Что чаще всего кроется за инстинктом «критического взгляда» на реальность? Нигилизм, то есть, если смотреть в суть, – воля к разрушению, воля к смерти. Апеллируя к Э. Фромму, можно назвать это и разновидностью некрофилии. Почему у Чехова (прямого антипода пушкинскому стилю и духу) в рассказах и пьесах разлита столь тонко отравляющая атмосфера омраченности? Не потому ли, что сердцевина того типа сознания, которое он изображает, – более или менее вуалируемый либо поэтизируемый нигилизм? Традиционный романтик сбегает (если, конечно, сбегает) в прошлое, то есть в ту реальность, которая все же существует, обладает плотью, поддается любви. Нигилист же внутренне сбегает в будущее, то есть в умственную химеру, в амбициозное самозаговаривание.
В чем суть просветленности старца Зосимы у Достоевского? Разве не в парадоксалистском довольстве, благости всеприятия и всеблагословления? Подобной ослепительному вседовольству Франциска из Ассизи или Серафима Саровского в его пустыньке. И все апокалиптически-эпилептические экстазы Достоевского – как пробивание «пробок» нигилизма, который пытался охватить его и сжать в своих объятьях.
Случайность ли, что основная философская посылка Р.-М. Рильке: r"uhmen (восславлять, благословлять)?
Западный человек во многом сформировался именно как нигилистический человек, ибо величайшим нигилистом был Иисус из Назарета, проповедовавший величайшее из всех возможных недовольств – недовольство «миром сим». Во всяком случае, это было одной из важных интенций, приписанных христианскому духу. В ментальность человеческую вошла невероятной силы воля к смерти, смерти для всего «чересчур земного», хтонически укорененного. Началось величайшее бегство в будущее: обетование Новой земли позднего и Нового неба. Тайное тайных христианской молитвы стало молить космос спалить Землю в огне Духа.
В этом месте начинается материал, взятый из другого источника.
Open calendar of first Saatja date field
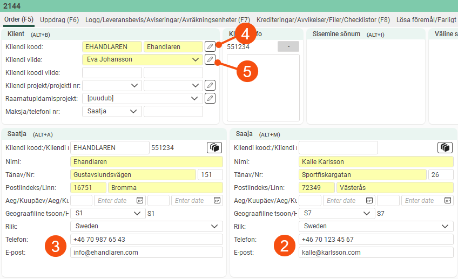The width and height of the screenshot is (458, 279). click(140, 200)
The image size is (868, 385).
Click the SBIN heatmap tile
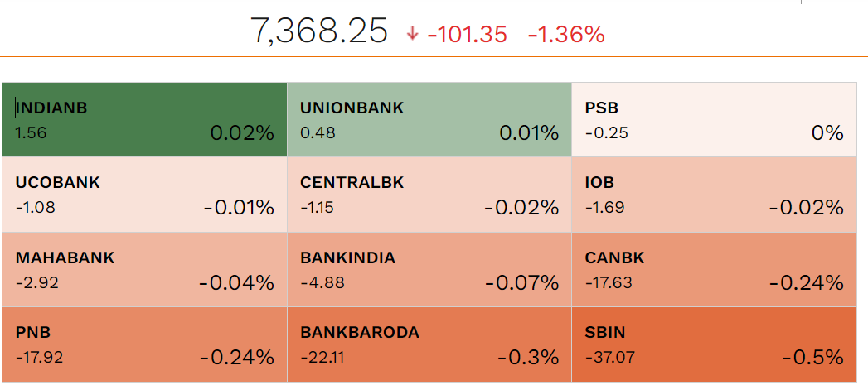[714, 344]
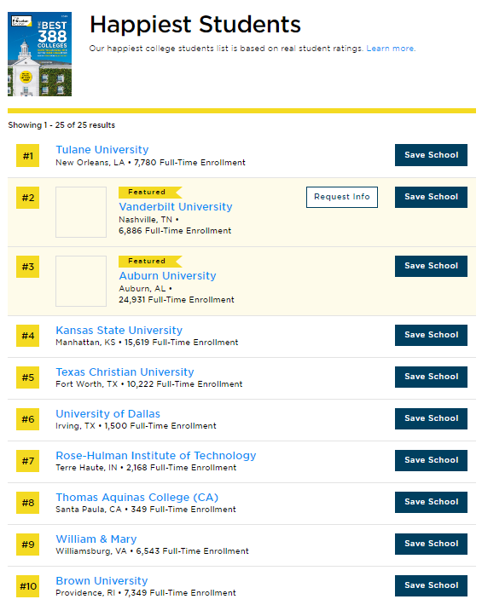Click Request Info for Vanderbilt University
Viewport: 482px width, 605px height.
342,197
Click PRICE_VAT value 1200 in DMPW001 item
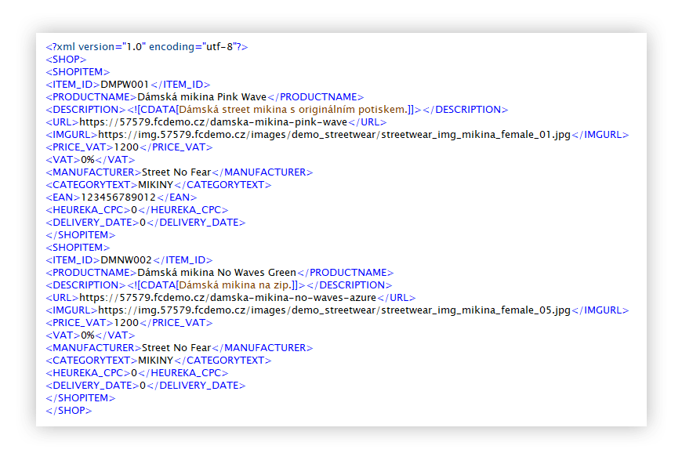 (x=125, y=147)
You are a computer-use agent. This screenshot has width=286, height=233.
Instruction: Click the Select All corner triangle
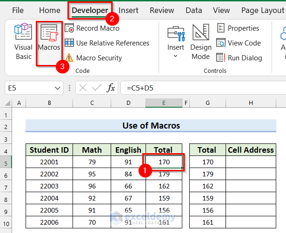(x=7, y=103)
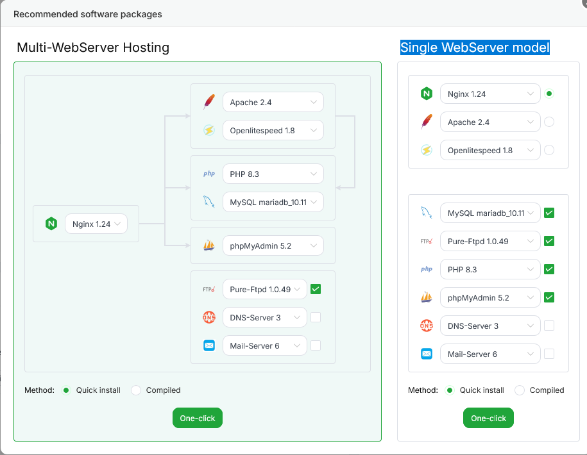Click the Openlitespeed icon in Single WebServer panel
This screenshot has height=455, width=587.
(427, 151)
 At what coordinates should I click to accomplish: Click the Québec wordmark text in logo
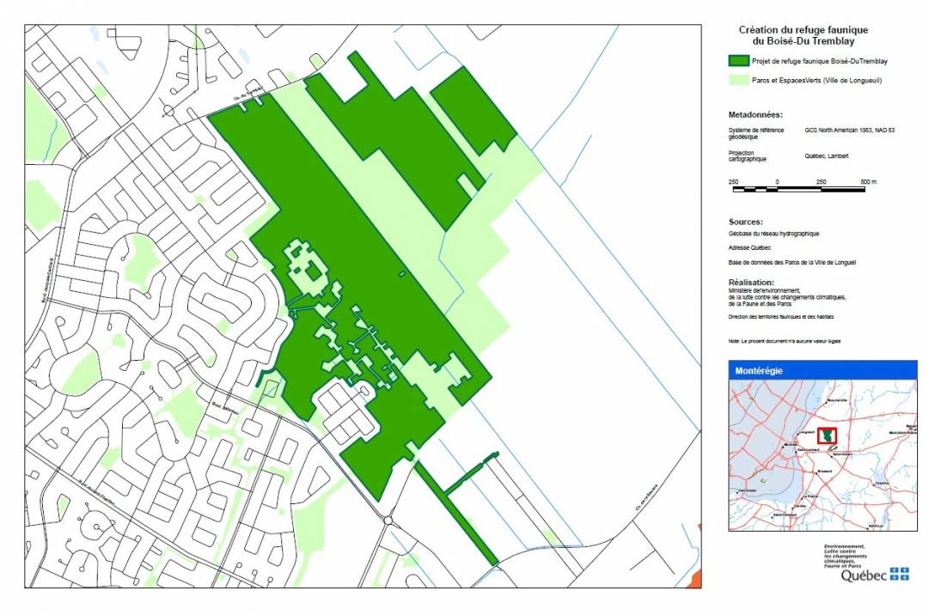(x=863, y=575)
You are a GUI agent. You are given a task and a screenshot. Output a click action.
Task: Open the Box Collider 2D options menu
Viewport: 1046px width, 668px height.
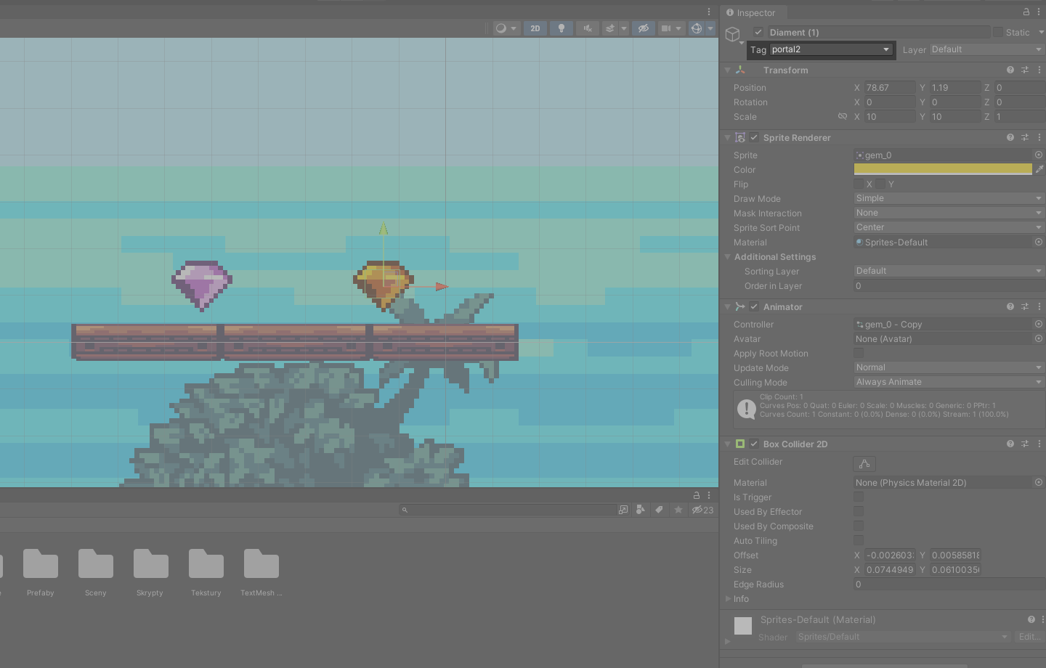click(1039, 444)

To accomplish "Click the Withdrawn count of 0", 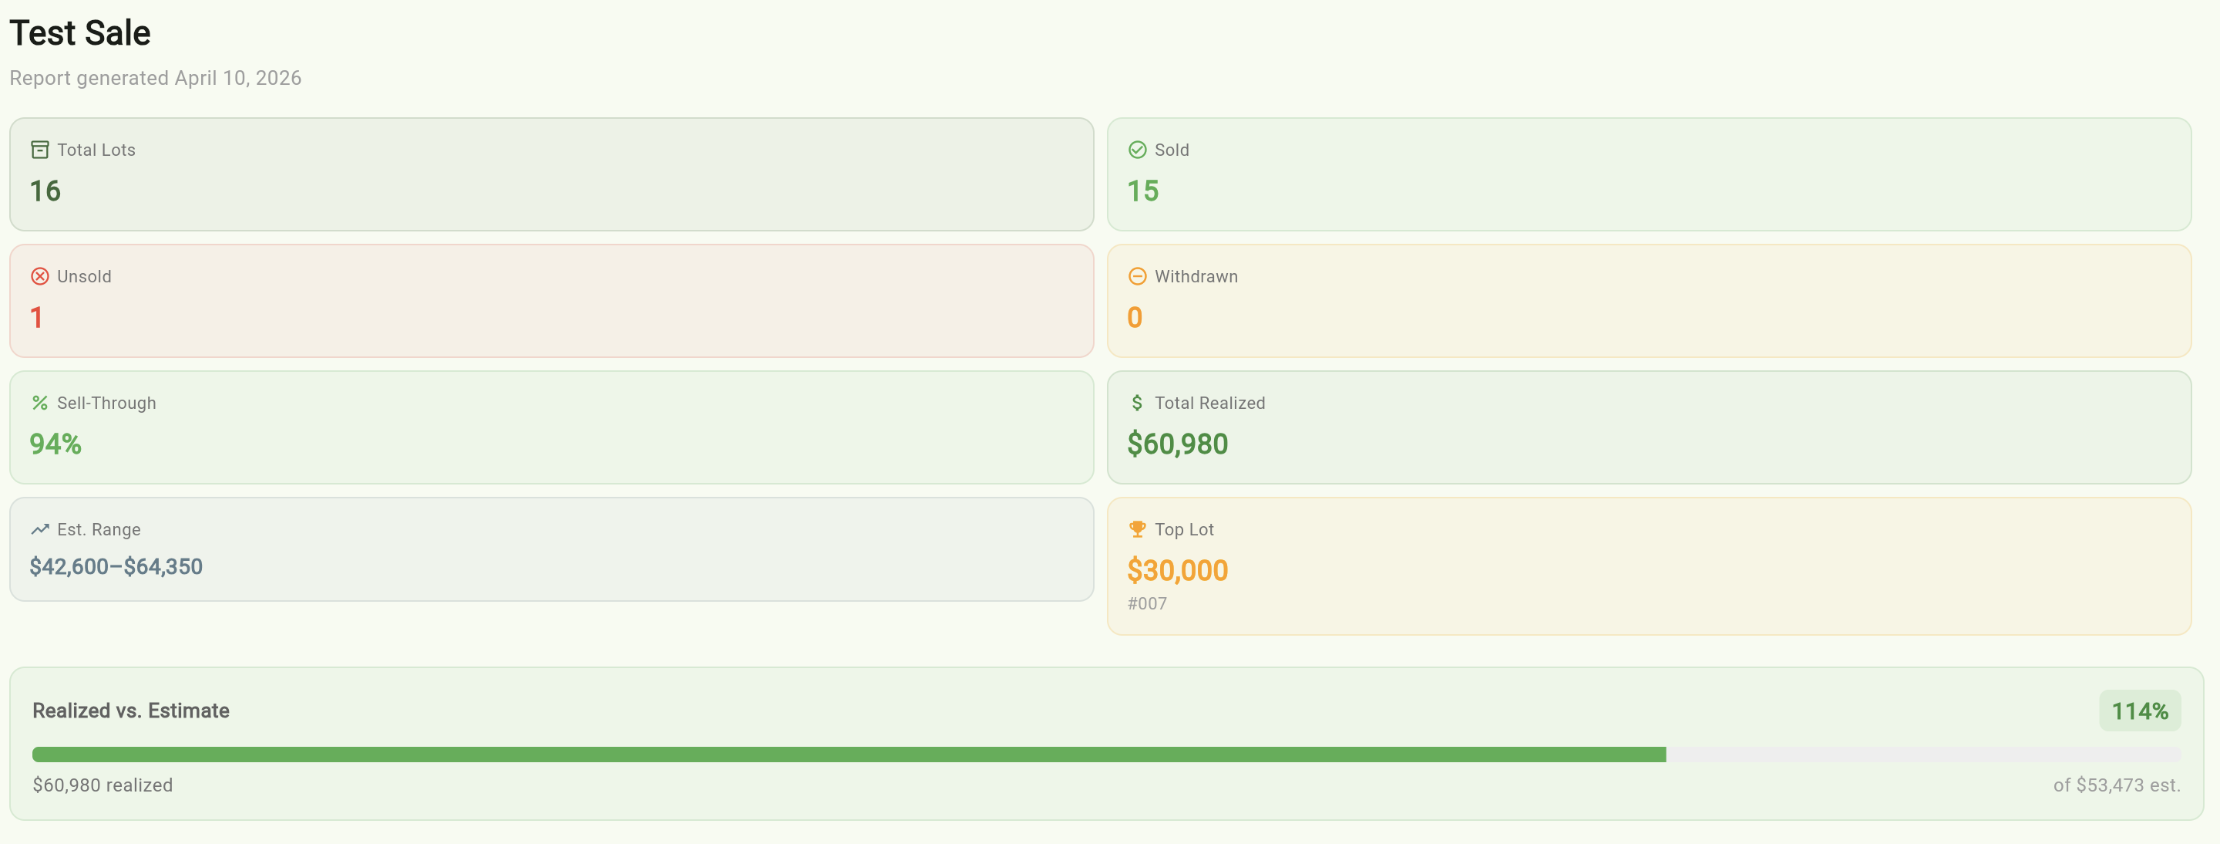I will 1134,318.

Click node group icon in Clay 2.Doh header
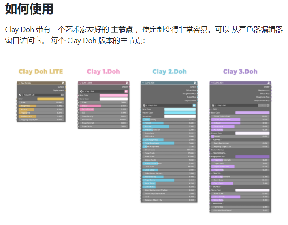coord(194,83)
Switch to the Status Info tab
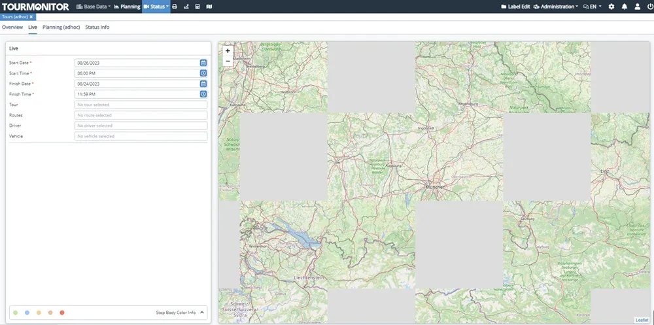654x325 pixels. click(97, 27)
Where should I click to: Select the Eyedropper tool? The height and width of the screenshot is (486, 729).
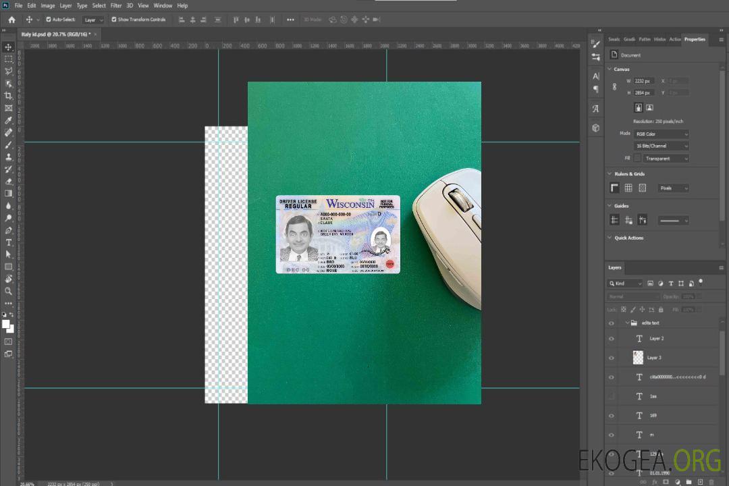(x=9, y=120)
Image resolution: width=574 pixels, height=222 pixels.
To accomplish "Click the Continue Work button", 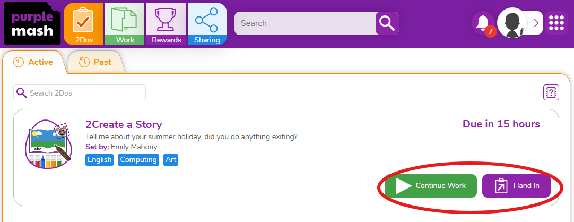I will (431, 186).
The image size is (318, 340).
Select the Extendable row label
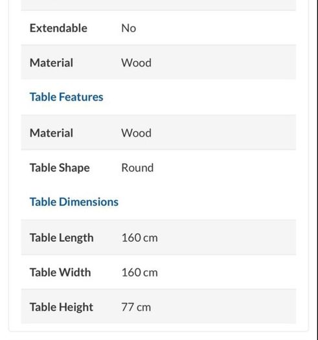point(58,28)
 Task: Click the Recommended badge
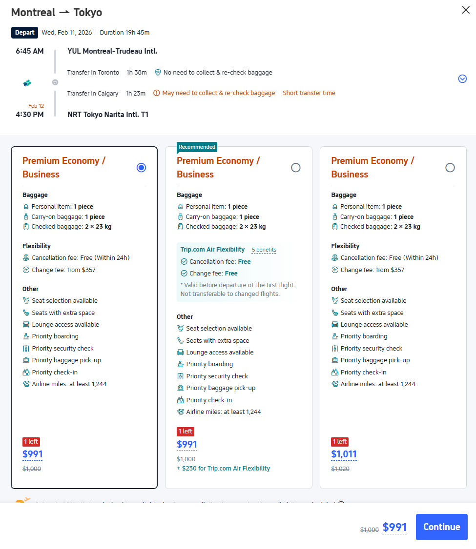197,147
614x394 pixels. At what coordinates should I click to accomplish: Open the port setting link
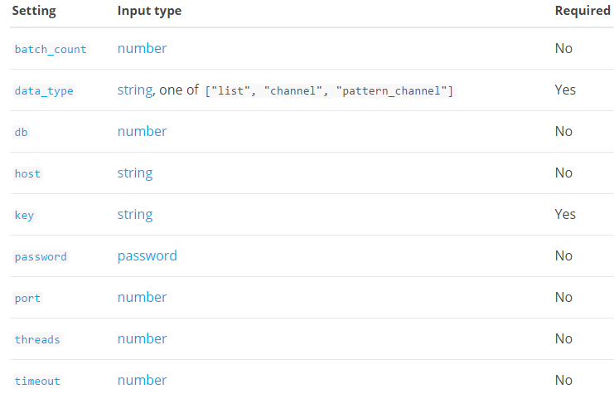click(27, 298)
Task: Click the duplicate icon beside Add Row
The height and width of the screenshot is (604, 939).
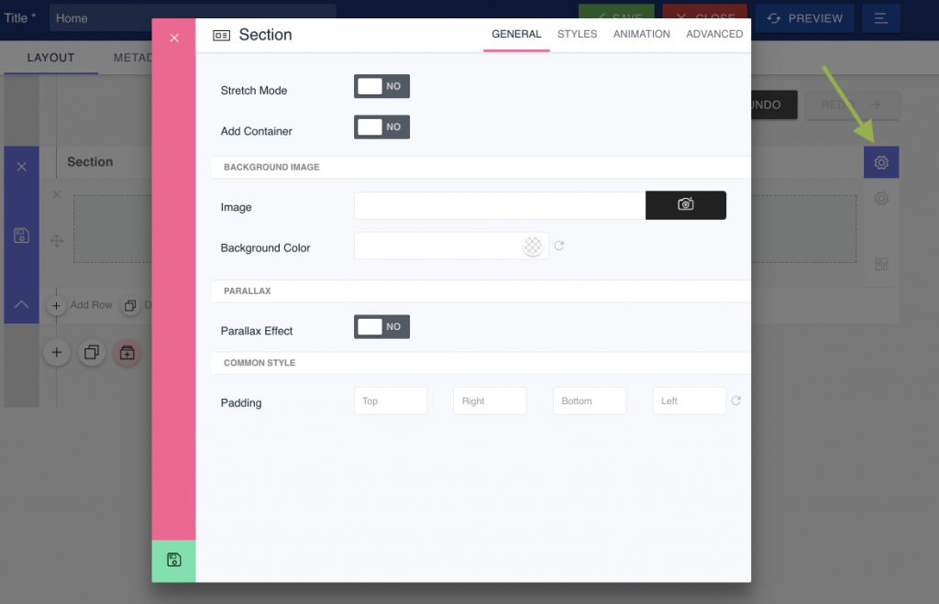Action: pyautogui.click(x=129, y=304)
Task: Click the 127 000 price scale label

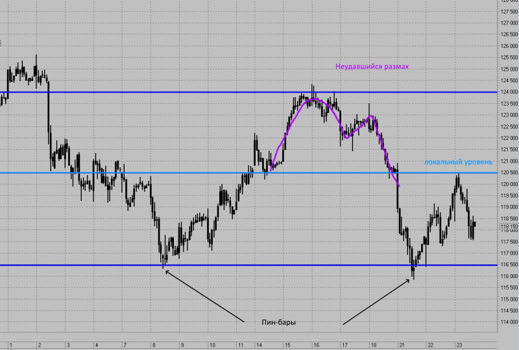Action: point(509,23)
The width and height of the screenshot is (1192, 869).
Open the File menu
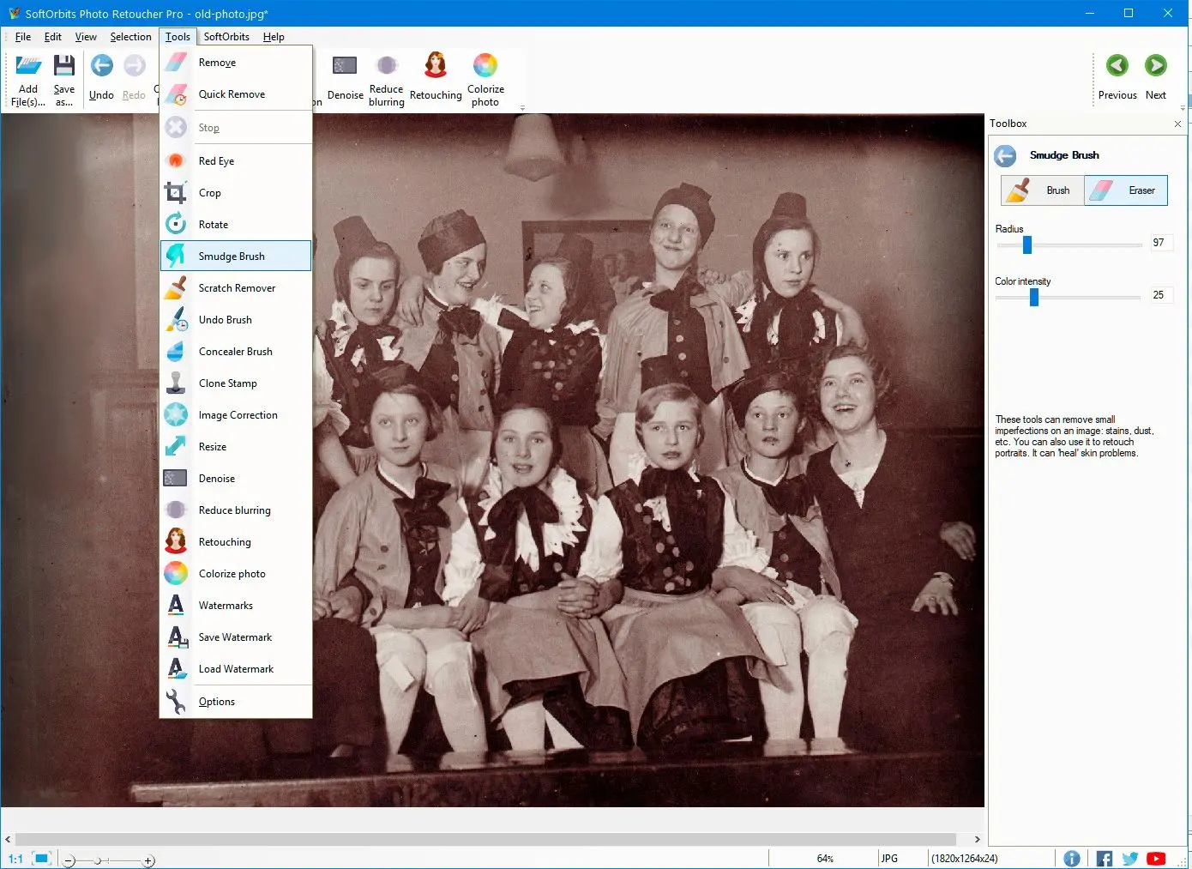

Но в этом смысле Франциск, равно как и Зосима и иже с ними, – весьма сомнительные христиане. И в целом христианство (особенно западное) стоит и бытует и процветает именно как тайно несогласное с Христом (что великолепно подметили и Киркегор, и Розанов). Нигилистический пафос первохристианства выплеснулся, как известно, именно у нас с такой коварно извращенной и наивной силой. Антихристианский пафос питался христианнейшим пафосом. Внутреннее неистребимо бездонное противоречие христианского учения взорвалось атомной бомбой русской революции. Расщепление атомного ядра христианства произвели именно русские как простодушнейшая и эсхатологическая нация, к тому же наименее других укорененная в плоти и эстетике земной, менее других привязанная к чувственно-эстетическим благам цивилизации, к ценностям культурного гедонизма.